/---

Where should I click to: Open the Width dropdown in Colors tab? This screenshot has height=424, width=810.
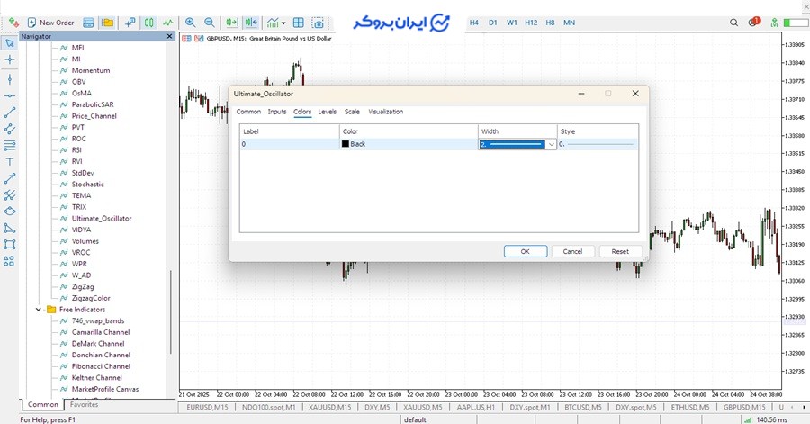pyautogui.click(x=551, y=144)
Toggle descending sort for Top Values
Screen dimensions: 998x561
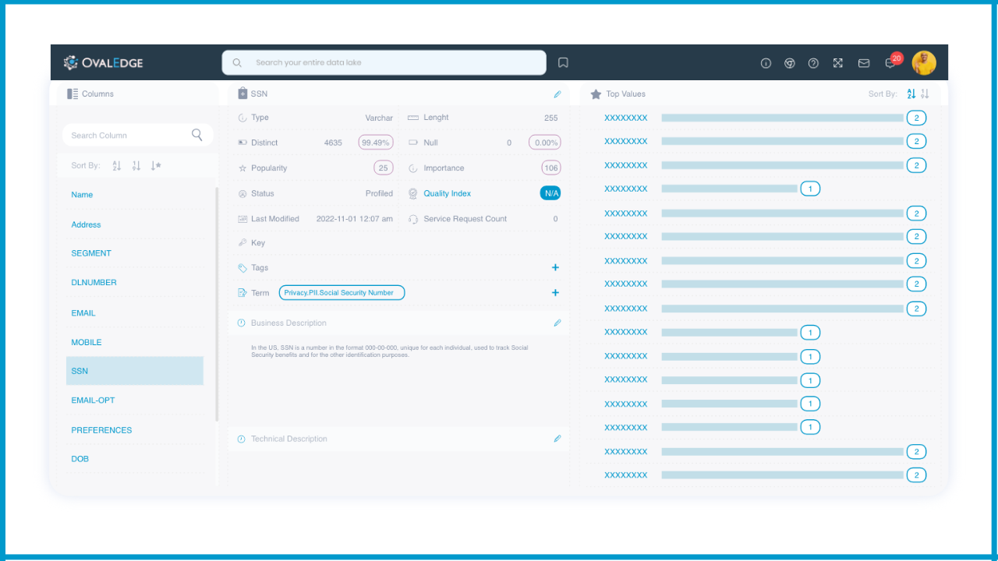click(x=925, y=94)
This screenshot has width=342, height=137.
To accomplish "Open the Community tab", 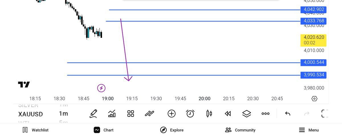I will click(240, 130).
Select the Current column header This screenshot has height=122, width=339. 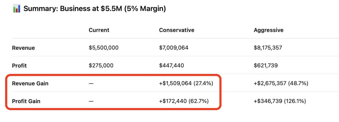[99, 30]
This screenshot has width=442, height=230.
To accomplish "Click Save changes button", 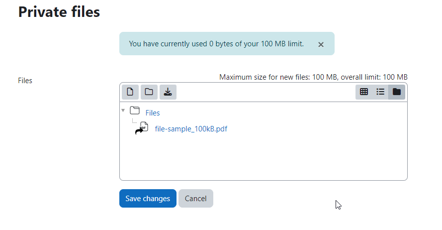I will pyautogui.click(x=148, y=199).
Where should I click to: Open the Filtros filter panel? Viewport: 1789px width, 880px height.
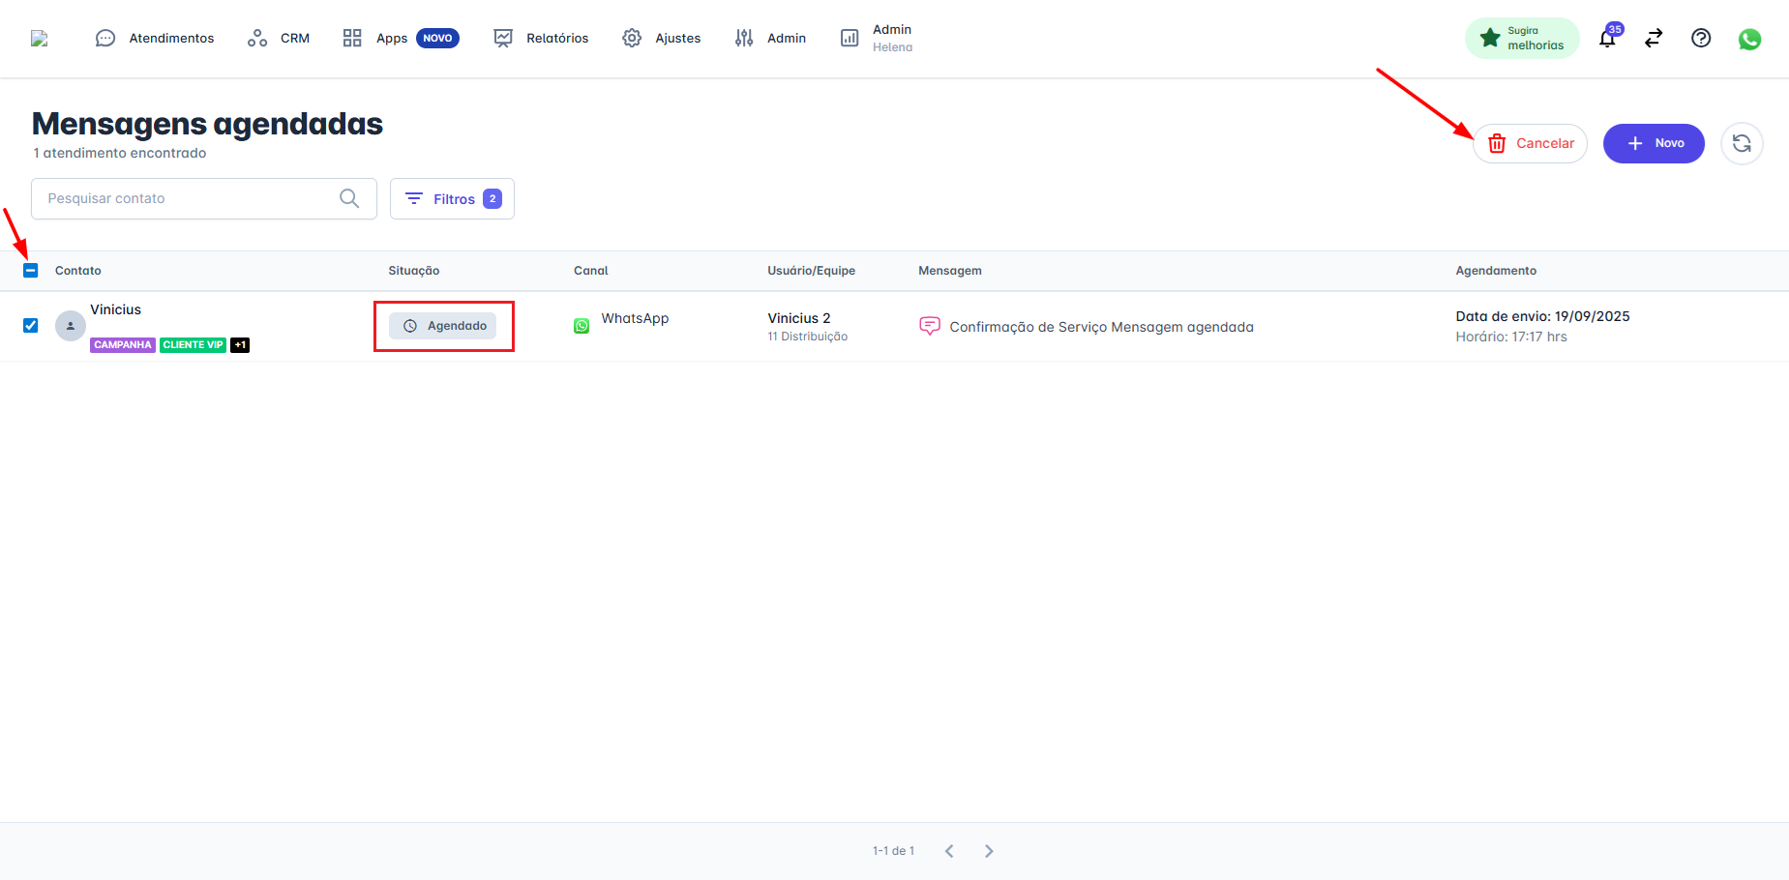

\---

■ PROBLEM TO WORK ON: Can you copy the data from its first line up to and including the line that contains "click(x=925, y=94)", leaving out the pictures?

■ THE REPLY:
Where should I click to: Open the Width dropdown in Colors tab? This screenshot has height=424, width=810.
pyautogui.click(x=551, y=144)
Toggle descending sort for Top Values
Screen dimensions: 998x561
click(x=925, y=94)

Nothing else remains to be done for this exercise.